In: Biology
In the glycolytic pathway, the enzyme triose phosphate isomerase catalyzes the conversion of of dihydroxyacetone phosphate to glyceraldehyde-3-phosphate, which is then immediately utilized by glyceraldehyde-3-phosphate hydrogenase to continue through glycolysis. In an experimental cell culture model, inhibition of triose phosphate isomerase leads to cell death in anaerobic conditions. These cells survive, however under aerobic conditions. Please explain these findings. In your answer consider the energy production in aerobic vs. anaerobic metabolism.
Under anaerobic conditions, glucose is converted to lactate or ethanol via fermentation pathway.

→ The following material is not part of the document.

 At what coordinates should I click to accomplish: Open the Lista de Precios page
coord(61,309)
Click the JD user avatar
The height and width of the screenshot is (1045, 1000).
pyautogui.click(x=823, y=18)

Glycolysis produces two pyruvate molecules from glucose and also produces 1 NADH and 2 ATP. NADH is oxidized to NAD+ during fermentation and supports the continuous occurrence of glycolysis under anaerobic conditions. In aerobic conditions, NADH is oxidized by oxygen to produce NAD+.
One hexose molecule is cleaved to produce two pentoses i.e. G-3-P and DHAP. These two compounds are interconverted by triose phosphate isomerase (TPI). So, two trioses produce two ATP molecules via substrate level phosphorylation when TPI is functional. But, if TPI is mutated, only G-3-P can form one ATP molecule. This is not enough to support energy requirements of the cell under anaerobic conditions. Hence the cell will die.
However, DHAP can get back into oxidation pathway in the presence of oxygen. Hence, both DHAP and G-3-P can be utilized in the presence of oxygen even in TPI mutants.